(YOUR TASK): Every line of the data below should be printed exactly. Nothing may be dropped.

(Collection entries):
******
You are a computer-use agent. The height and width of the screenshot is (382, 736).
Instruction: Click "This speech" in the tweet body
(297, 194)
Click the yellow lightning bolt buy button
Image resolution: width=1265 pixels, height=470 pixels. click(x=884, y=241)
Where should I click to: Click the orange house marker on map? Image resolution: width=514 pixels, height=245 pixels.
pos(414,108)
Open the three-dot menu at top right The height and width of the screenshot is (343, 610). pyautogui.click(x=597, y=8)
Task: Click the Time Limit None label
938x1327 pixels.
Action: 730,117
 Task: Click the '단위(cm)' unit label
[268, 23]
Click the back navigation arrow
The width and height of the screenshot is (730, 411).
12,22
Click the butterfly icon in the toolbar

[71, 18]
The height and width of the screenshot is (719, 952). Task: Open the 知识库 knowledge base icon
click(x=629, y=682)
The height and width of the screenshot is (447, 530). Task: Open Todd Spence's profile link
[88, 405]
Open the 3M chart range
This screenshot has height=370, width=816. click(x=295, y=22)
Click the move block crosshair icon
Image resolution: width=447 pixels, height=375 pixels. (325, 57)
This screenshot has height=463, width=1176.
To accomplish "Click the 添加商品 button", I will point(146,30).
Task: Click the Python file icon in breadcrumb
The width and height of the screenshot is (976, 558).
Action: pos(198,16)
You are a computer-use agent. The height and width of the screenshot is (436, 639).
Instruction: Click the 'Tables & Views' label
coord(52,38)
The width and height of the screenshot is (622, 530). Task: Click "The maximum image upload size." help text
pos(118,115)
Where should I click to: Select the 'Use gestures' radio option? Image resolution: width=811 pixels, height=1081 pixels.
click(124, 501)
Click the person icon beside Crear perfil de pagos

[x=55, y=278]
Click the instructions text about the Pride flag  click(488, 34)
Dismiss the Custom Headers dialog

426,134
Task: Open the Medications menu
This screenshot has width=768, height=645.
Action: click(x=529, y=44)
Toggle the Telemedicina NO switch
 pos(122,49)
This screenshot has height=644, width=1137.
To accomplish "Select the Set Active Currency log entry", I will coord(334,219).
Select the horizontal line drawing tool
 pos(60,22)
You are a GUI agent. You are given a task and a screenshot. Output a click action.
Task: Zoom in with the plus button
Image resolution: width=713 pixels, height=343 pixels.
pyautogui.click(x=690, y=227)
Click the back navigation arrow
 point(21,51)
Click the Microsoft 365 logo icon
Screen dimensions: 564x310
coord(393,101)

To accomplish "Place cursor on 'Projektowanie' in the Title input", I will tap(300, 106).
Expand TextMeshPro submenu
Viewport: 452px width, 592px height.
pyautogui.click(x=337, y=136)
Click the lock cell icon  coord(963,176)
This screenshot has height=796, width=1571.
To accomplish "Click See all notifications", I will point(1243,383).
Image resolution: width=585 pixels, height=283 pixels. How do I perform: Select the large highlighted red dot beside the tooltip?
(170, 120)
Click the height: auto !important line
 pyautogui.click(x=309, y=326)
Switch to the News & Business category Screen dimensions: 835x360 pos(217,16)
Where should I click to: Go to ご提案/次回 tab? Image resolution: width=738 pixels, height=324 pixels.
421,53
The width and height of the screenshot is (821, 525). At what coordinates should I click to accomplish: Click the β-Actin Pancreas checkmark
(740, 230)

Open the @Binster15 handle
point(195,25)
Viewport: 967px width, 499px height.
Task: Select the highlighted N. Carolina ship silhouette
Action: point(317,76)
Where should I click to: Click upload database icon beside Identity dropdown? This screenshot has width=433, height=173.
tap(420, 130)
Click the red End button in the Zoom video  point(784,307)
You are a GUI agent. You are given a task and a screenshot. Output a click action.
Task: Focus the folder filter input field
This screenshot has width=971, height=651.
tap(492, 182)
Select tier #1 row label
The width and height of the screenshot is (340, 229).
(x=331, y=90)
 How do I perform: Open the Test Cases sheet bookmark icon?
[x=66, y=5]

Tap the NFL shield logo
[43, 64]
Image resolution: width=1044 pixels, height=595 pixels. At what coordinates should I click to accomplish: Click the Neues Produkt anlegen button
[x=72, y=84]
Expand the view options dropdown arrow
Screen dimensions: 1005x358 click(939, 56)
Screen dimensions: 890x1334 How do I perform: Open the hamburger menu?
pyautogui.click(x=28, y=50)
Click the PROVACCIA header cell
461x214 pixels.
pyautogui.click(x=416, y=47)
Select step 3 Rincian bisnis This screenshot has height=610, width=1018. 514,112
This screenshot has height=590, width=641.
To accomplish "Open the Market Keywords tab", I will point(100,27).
******
(RESPONSE):
You are a computer-use agent. The height and width of the screenshot is (382, 736).
Instruction: Click "This speech" in the tweet body
(297, 194)
Click the yellow lightning bolt buy button
Image resolution: width=1265 pixels, height=470 pixels. click(x=884, y=241)
Where should I click to: Click the orange house marker on map? Image resolution: width=514 pixels, height=245 pixels.
pos(414,108)
Open the three-dot menu at top right The height and width of the screenshot is (343, 610). pyautogui.click(x=597, y=8)
Task: Click the Time Limit None label
938x1327 pixels.
Action: 730,117
 Task: Click the '단위(cm)' unit label
[268, 23]
Click the back navigation arrow
The width and height of the screenshot is (730, 411).
12,22
Click the butterfly icon in the toolbar

[71, 18]
The height and width of the screenshot is (719, 952). Task: Open the 知识库 knowledge base icon
click(x=629, y=682)
The height and width of the screenshot is (447, 530). Task: Open Todd Spence's profile link
[88, 405]
Open the 3M chart range
This screenshot has height=370, width=816. click(x=295, y=22)
Click the move block crosshair icon
Image resolution: width=447 pixels, height=375 pixels. (325, 57)
This screenshot has height=463, width=1176.
To accomplish "Click the 添加商品 button", I will point(146,30).
Task: Click the Python file icon in breadcrumb
The width and height of the screenshot is (976, 558).
Action: pos(198,16)
You are a computer-use agent. The height and width of the screenshot is (436, 639).
Instruction: Click the 'Tables & Views' label
coord(52,38)
The width and height of the screenshot is (622, 530). Task: Click "The maximum image upload size." help text
pos(118,115)
Where should I click to: Select the 'Use gestures' radio option? Image resolution: width=811 pixels, height=1081 pixels.
click(124, 501)
Click the person icon beside Crear perfil de pagos

[x=55, y=278]
Click the instructions text about the Pride flag  click(488, 34)
Dismiss the Custom Headers dialog

426,134
Task: Open the Medications menu
This screenshot has width=768, height=645.
Action: click(x=529, y=44)
Toggle the Telemedicina NO switch
 pos(122,49)
This screenshot has height=644, width=1137.
To accomplish "Select the Set Active Currency log entry", I will coord(334,219).
Select the horizontal line drawing tool
 pos(60,22)
You are a GUI agent. You are given a task and a screenshot. Output a click action.
Task: Zoom in with the plus button
Image resolution: width=713 pixels, height=343 pixels.
pyautogui.click(x=690, y=227)
Click the back navigation arrow
 point(21,51)
Click the Microsoft 365 logo icon
Screen dimensions: 564x310
coord(393,101)

To accomplish "Place cursor on 'Projektowanie' in the Title input", I will tap(300, 106).
Expand TextMeshPro submenu
Viewport: 452px width, 592px height.
pyautogui.click(x=337, y=136)
Click the lock cell icon  coord(963,176)
This screenshot has height=796, width=1571.
To accomplish "Click See all notifications", I will point(1243,383).
Image resolution: width=585 pixels, height=283 pixels. How do I perform: Select the large highlighted red dot beside the tooltip?
(170, 120)
Click the height: auto !important line
 pyautogui.click(x=309, y=326)
Switch to the News & Business category Screen dimensions: 835x360 pos(217,16)
Where should I click to: Go to ご提案/次回 tab? Image resolution: width=738 pixels, height=324 pixels.
421,53
The width and height of the screenshot is (821, 525). At what coordinates should I click to accomplish: Click the β-Actin Pancreas checkmark
(740, 230)

Open the @Binster15 handle
point(195,25)
Viewport: 967px width, 499px height.
Task: Select the highlighted N. Carolina ship silhouette
Action: point(317,76)
Where should I click to: Click upload database icon beside Identity dropdown? This screenshot has width=433, height=173.
tap(420, 130)
Click the red End button in the Zoom video  point(784,307)
You are a GUI agent. You are given a task and a screenshot. Output a click action.
Task: Focus the folder filter input field
This screenshot has width=971, height=651.
tap(492, 182)
Select tier #1 row label
The width and height of the screenshot is (340, 229).
(x=331, y=90)
 How do I perform: Open the Test Cases sheet bookmark icon?
[x=66, y=5]

Tap the NFL shield logo
[43, 64]
Image resolution: width=1044 pixels, height=595 pixels. At what coordinates should I click to accomplish: Click the Neues Produkt anlegen button
[x=72, y=84]
Expand the view options dropdown arrow
Screen dimensions: 1005x358 click(939, 56)
Screen dimensions: 890x1334 How do I perform: Open the hamburger menu?
pyautogui.click(x=28, y=50)
Click the PROVACCIA header cell
461x214 pixels.
pyautogui.click(x=416, y=47)
Select step 3 Rincian bisnis This screenshot has height=610, width=1018. 514,112
This screenshot has height=590, width=641.
To accomplish "Open the Market Keywords tab", I will point(100,27).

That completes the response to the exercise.